FRAGMENTO SELECCIONADO:
México está caminando sobre una cuerda floja. Aunque las cifras oficiales evitan usar la palabra “recesión”, los síntomas están ahí: crecimiento débil, inversión extranjera a la baja y un entorno de incertidumbre que comienza a pasar factura.

El Banco de México, en su intento por reanimar la actividad económica, ha comenzado a bajar las tasas de interés. Lo hizo en marzo y volvió a hacerlo en mayo, llevándolas a 8.5 %. Es un movimiento prudente, técnicamente justificado por una inflación que ha cedido terreno. Pero también es un reconocimiento implícito: la economía mexicana se está frenando. Las razones son múltiples, pero la más evidente es el entorno internacional. El regreso de Donald Trump a la escena política de Estados Unidos ha traído consigo una ola de nerviosismo comercial. La amenaza de renegociar el T-MEC antes de tiempo, sumada a su conocida retórica proteccionista, ha puesto en pausa muchas decisiones de inversión. La tensión no es menor: más del 80 % de nuestras exportaciones dependen del vecino del norte. Cuando Washington estornuda, México entra en terapia intensiva. El riesgo Trump no es solo un asunto de política exterior. Para México, representa una amenaza directa a su modelo económico. En este segundo mandato, Trump ha impuesto aranceles unilaterales, amenaza con cerrar la frontera y ha tensionado las relaciones con empresas automotrices y manufactureras clave para nuestra economía. La presión sobre temas migratorios es pan de cada día. Incluso el rediseño del T-MEC se cree va a erosionar los principios básicos de la integración entre las economías. La sola expectativa de ese escenario ya ha empezado a congelar decisiones estratégicas en el sector privado.

A esto se suma la caída de la inversión extranjera directa, que en el primer trimestre retrocedió un 21 % respecto al mismo periodo del año anterior. Un golpe que se siente en sectores estratégicos, desde la manufactura hasta la infraestructura. El nearshoring, tan anunciado como la gran promesa de relocalización productiva, sigue sin traducirse en flujos tangibles de capital al ritmo esperado. Por si fuera poco, el consumo interno se ha estancado. Las familias están siendo más cautelosas. La inflación subyacente —la que no cede fácilmente— aún se mantiene elevada, afectando directamente el poder adquisitivo. La confianza del consumidor ha comenzado a flaquear. Y aunque las tasas de interés más bajas alivian el crédito, no resuelven el problema de fondo: la falta de dinamismo.

Banxico hace su parte, pero el margen es limitado. Lo que hoy necesita la economía mexicana es certidumbre. Reglas claras. Una señal firme de que las inversiones serán bienvenidas, de que los tratados se respetarán, y de que el país sigue comprometido con una economía abierta, competitiva y moderna. Es en momentos como este cuando se define el rumbo. Se puede caer en el cortoplacismo, en el discurso fácil, o se puede apostar por un proyecto serio, que dé confianza al mercado y esperanza al ciudadano. La historia está llena de países que desaprovecharon oportunidades. México todavía tiene la suya entre manos. Pero el reloj avanza.

Como dijo alguna vez John Maynard Keynes:
"El peligro no está en aceptar nuevas ideas, sino en aferrarse a las viejas."

REQUISITOS DEL EJERCICIO:
¿Puedes reproducir el texto sobre la economía mexicana desde las palabras que contienen "México está caminando" hasta terminar tras "a pasar factura.", pero cambiando "cuerda floja" por "cuerda tensa"? El listado proviene de otra fuente, ajena al texto.

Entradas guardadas
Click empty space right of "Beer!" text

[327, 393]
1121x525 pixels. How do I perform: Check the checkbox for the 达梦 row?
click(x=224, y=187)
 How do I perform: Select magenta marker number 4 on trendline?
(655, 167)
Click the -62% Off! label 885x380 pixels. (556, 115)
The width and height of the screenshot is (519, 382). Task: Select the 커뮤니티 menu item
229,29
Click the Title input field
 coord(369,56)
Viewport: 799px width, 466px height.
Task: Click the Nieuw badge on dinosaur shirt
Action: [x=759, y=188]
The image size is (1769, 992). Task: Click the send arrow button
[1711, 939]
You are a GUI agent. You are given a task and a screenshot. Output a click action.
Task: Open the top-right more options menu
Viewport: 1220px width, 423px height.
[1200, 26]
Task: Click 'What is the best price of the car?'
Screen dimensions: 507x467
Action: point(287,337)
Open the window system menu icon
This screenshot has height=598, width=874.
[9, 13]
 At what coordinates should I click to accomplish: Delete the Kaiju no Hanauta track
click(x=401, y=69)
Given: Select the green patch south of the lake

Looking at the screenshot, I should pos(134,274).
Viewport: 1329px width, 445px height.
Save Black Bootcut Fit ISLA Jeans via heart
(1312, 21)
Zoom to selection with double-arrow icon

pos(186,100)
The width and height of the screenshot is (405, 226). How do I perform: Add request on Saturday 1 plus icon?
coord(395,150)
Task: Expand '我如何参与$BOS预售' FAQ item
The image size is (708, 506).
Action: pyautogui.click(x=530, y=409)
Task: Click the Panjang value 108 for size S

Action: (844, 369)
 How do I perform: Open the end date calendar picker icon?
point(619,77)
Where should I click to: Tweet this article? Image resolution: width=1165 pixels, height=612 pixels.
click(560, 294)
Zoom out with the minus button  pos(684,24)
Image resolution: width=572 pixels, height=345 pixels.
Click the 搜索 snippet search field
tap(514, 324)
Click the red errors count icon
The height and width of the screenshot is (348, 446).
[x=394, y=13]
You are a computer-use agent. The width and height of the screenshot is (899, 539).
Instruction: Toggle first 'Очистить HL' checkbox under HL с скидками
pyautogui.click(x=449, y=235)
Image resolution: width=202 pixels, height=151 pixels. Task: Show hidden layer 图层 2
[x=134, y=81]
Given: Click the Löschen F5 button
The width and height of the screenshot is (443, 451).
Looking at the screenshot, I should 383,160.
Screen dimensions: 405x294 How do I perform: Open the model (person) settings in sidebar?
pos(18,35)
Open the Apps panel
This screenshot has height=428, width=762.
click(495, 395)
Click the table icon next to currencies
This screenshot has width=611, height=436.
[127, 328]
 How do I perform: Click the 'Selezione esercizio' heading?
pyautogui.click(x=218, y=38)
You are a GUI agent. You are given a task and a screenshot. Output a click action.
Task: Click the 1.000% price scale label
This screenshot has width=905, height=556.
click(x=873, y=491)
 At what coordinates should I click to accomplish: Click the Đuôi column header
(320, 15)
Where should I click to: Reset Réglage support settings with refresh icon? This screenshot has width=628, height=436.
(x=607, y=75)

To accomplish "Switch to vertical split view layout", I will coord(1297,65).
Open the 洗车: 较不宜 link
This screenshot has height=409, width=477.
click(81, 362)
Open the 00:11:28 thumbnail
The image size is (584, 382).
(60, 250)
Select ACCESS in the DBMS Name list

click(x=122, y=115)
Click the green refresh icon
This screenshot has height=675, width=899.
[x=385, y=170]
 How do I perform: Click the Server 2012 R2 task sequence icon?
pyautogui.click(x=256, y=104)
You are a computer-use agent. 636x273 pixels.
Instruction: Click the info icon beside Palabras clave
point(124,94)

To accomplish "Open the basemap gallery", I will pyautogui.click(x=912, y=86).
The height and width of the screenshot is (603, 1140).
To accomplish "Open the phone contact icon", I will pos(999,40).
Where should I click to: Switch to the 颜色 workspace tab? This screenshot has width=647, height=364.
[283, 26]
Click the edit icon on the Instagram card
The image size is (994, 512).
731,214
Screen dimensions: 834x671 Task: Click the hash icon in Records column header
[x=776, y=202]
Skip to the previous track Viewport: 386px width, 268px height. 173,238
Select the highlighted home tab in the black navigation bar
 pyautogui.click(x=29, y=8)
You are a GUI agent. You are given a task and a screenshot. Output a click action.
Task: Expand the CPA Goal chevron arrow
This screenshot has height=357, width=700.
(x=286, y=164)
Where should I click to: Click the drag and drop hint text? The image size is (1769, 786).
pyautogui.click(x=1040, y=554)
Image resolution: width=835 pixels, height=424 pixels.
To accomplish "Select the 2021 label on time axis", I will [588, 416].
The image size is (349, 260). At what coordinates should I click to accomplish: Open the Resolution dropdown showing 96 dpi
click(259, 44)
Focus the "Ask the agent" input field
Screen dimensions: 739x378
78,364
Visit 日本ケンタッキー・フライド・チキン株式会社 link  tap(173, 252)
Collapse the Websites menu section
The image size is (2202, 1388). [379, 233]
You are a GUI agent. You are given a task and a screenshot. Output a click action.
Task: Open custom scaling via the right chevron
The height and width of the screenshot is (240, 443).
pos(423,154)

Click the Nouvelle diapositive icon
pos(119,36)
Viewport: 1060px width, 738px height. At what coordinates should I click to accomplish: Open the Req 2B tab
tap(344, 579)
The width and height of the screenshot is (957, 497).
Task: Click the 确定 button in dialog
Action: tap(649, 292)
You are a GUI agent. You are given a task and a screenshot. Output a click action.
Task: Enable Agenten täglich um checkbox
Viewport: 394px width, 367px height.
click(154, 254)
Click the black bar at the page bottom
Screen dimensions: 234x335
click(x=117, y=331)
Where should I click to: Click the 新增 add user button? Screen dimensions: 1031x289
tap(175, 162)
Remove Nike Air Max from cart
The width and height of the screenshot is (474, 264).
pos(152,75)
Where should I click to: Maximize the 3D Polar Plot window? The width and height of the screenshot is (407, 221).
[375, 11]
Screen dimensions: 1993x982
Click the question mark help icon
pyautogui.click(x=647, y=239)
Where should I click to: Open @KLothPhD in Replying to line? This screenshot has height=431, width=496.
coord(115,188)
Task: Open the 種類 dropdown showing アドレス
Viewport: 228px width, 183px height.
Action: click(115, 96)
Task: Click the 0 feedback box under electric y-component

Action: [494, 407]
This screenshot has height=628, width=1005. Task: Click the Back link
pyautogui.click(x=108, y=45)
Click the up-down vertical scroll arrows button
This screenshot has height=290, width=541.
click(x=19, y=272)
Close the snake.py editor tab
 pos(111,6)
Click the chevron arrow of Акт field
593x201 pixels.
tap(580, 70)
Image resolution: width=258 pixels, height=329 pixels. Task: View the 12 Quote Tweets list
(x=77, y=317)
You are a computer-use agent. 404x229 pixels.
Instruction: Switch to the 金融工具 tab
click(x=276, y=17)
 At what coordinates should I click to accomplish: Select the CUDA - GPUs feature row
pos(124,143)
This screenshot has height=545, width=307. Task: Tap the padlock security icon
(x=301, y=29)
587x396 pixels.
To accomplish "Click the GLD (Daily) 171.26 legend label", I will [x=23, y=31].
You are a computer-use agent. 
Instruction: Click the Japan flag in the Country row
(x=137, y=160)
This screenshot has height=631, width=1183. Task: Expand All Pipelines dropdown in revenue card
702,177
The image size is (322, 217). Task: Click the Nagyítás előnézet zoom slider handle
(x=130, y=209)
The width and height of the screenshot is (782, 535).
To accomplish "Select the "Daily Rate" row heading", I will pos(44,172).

RESPUESTA ESCRITA:
México está caminando sobre una cuerda tensa. Aunque las cifras oficiales evitan usar la palabra “recesión”, los síntomas están ahí: crecimiento débil, inversión extranjera a la baja y un entorno de incertidumbre que comienza a pasar factura.